**DATA UNDER STUDY**:
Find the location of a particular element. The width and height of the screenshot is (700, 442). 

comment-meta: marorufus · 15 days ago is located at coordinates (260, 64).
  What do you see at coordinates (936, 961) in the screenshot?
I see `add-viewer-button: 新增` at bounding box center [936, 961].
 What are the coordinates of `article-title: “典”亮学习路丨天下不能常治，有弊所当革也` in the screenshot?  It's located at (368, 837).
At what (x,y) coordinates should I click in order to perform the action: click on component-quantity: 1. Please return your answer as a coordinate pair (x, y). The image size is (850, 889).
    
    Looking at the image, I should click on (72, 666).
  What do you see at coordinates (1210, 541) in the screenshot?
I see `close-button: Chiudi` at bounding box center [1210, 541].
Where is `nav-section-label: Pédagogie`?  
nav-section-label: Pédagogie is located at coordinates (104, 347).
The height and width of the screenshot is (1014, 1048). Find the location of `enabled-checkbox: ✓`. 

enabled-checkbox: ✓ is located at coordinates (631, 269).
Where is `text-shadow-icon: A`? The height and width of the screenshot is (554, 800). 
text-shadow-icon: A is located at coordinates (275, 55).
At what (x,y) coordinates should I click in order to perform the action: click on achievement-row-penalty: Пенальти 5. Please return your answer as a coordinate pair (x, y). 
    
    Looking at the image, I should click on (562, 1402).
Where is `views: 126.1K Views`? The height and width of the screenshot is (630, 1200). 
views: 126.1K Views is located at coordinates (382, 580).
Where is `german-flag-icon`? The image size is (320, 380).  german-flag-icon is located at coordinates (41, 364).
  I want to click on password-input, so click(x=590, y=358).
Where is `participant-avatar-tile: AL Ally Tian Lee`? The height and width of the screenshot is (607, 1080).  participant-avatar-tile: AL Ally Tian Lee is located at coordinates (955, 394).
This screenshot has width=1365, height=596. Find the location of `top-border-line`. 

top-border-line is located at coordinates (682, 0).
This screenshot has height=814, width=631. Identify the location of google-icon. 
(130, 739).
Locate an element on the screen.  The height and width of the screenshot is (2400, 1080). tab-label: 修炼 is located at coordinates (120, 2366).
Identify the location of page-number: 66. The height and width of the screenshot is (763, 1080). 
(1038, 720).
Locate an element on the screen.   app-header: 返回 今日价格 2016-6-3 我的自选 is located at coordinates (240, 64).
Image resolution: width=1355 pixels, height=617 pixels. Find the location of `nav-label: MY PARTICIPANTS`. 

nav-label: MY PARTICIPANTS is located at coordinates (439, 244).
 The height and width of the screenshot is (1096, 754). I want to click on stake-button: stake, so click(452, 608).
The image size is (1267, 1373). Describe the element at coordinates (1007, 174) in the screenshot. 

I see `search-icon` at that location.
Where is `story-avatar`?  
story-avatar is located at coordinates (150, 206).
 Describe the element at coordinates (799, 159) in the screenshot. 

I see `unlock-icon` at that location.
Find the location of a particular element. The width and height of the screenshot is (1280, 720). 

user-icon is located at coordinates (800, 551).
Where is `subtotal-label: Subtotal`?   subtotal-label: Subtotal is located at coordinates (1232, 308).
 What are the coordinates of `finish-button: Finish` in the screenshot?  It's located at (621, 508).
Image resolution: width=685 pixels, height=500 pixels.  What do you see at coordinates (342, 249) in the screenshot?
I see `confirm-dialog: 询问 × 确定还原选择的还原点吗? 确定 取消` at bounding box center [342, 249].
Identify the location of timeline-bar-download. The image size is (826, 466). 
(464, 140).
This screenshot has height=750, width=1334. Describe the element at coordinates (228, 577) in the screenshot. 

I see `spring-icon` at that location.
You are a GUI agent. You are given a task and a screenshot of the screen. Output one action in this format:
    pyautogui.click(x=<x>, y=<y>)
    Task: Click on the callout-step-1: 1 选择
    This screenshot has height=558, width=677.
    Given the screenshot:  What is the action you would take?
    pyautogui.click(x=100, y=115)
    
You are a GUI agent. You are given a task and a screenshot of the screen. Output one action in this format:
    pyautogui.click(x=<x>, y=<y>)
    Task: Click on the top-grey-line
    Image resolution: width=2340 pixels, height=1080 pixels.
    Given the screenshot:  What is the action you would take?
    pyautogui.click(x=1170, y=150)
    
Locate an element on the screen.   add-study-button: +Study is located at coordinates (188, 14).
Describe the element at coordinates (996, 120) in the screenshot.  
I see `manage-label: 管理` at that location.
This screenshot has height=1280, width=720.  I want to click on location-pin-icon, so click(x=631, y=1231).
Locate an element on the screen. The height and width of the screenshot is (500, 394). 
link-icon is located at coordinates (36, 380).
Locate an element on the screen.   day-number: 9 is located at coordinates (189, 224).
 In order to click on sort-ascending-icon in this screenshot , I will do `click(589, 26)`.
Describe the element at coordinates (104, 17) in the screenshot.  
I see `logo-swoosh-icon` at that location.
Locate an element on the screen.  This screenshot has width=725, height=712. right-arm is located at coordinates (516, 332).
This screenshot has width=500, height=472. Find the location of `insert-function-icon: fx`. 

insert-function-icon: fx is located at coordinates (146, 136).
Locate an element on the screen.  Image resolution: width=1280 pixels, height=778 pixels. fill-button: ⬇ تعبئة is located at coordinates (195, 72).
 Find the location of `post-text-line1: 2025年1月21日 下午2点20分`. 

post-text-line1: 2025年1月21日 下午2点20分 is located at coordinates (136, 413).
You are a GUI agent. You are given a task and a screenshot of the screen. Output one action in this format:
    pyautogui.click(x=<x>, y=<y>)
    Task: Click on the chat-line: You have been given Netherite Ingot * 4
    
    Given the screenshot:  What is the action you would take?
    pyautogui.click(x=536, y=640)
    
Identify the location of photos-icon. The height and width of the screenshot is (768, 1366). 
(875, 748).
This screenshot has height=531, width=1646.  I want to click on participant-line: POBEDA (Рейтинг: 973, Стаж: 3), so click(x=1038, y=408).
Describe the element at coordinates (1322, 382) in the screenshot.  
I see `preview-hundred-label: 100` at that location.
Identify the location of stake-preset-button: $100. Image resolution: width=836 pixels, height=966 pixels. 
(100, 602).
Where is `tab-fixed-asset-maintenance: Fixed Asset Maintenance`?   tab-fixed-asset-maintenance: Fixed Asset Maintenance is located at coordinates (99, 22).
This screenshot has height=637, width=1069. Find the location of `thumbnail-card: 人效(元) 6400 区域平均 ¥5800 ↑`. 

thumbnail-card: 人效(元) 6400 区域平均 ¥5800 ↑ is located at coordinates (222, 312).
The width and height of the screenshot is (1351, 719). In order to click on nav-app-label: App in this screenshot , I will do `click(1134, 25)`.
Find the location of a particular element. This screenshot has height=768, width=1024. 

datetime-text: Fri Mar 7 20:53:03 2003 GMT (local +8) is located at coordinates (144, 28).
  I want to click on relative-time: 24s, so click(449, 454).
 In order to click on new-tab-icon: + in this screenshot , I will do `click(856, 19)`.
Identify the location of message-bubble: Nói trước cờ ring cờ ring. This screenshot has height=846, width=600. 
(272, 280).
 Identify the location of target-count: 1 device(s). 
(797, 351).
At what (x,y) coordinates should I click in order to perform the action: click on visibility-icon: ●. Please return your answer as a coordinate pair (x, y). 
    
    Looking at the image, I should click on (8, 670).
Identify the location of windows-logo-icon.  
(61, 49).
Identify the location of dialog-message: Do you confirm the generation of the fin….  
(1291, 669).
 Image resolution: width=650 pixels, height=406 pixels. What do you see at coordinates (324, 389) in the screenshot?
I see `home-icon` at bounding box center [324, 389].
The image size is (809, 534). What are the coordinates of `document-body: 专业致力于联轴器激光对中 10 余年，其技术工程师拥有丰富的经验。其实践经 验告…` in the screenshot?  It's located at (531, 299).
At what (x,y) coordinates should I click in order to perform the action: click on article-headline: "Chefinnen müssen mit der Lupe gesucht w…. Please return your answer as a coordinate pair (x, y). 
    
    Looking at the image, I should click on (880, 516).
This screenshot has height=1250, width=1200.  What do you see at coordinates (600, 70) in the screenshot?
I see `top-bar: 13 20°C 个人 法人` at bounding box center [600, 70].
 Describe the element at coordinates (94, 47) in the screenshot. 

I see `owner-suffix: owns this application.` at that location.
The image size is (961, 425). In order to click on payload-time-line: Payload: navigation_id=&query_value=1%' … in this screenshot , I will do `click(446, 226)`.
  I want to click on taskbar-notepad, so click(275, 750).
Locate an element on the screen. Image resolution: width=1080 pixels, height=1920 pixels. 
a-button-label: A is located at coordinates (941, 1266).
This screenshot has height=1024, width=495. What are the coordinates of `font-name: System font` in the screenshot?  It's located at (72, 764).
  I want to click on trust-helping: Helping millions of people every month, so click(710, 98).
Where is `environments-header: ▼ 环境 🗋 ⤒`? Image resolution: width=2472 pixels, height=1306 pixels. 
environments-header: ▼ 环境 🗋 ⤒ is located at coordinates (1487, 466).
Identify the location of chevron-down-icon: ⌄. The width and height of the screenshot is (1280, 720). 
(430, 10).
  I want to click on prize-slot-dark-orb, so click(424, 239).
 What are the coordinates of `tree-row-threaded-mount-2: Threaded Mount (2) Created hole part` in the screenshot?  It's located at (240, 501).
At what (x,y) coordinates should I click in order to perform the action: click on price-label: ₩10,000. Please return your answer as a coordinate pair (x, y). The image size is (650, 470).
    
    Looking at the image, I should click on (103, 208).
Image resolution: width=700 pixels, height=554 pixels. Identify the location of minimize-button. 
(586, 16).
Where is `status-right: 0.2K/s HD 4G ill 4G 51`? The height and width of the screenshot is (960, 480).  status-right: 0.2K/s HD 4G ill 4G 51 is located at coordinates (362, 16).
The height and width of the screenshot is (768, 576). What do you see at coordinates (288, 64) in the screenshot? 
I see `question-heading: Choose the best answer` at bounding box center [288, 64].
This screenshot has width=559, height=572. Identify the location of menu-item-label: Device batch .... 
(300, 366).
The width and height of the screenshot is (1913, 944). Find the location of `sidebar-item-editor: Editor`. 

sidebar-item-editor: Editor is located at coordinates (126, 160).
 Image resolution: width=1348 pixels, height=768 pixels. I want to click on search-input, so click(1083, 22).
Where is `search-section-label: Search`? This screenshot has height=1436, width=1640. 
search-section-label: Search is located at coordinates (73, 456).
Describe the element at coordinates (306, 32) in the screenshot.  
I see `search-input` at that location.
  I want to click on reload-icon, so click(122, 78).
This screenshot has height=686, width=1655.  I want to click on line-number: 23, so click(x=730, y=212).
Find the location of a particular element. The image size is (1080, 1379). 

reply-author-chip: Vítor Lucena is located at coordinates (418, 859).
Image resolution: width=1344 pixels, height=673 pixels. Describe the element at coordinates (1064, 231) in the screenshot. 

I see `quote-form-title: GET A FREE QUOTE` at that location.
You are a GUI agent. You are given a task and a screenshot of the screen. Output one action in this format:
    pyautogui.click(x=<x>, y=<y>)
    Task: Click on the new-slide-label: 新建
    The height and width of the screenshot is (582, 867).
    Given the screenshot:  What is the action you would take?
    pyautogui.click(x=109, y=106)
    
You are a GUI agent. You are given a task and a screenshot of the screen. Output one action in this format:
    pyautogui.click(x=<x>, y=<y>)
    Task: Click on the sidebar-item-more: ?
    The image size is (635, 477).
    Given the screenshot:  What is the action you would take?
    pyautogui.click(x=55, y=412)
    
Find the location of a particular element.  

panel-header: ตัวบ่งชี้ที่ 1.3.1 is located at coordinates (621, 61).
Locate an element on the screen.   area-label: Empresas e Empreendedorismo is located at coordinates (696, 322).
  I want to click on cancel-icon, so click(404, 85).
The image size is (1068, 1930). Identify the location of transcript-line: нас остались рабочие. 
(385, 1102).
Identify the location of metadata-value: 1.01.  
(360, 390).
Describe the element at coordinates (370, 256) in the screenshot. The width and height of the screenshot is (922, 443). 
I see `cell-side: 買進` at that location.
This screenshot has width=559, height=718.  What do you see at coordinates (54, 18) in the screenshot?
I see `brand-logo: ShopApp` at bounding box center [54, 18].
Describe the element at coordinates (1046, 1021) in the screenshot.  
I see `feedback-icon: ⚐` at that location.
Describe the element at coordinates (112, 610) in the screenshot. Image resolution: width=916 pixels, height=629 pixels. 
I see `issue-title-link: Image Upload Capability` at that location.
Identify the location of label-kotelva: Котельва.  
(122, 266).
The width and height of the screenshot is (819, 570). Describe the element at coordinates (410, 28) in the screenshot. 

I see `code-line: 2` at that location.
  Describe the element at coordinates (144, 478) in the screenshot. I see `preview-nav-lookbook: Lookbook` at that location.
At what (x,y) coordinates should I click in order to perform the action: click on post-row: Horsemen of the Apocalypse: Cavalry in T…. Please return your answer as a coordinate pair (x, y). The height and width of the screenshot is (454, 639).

**WHAT YOU ARE ASKED TO DO**:
Rewrite the entries from the line with "This screenshot has height=637, width=1069." up to and including the line with "The width and height of the screenshot is (1351, 719)." as a Markdown table with the columns No. and Line. Number each line, and leave out blank lines.

**ANSWER BELOW**:
| No. | Line |
|---|---|
| 1 | This screenshot has height=637, width=1069. Find the location of `thumbnail-card: 人效(元) 6400 区域平均 ¥5800 ↑`.  |
| 2 | thumbnail-card: 人效(元) 6400 区域平均 ¥5800 ↑ is located at coordinates (222, 312). |
| 3 | The width and height of the screenshot is (1351, 719). In order to click on nav-app-label: App in this screenshot , I will do `click(1134, 25)`. |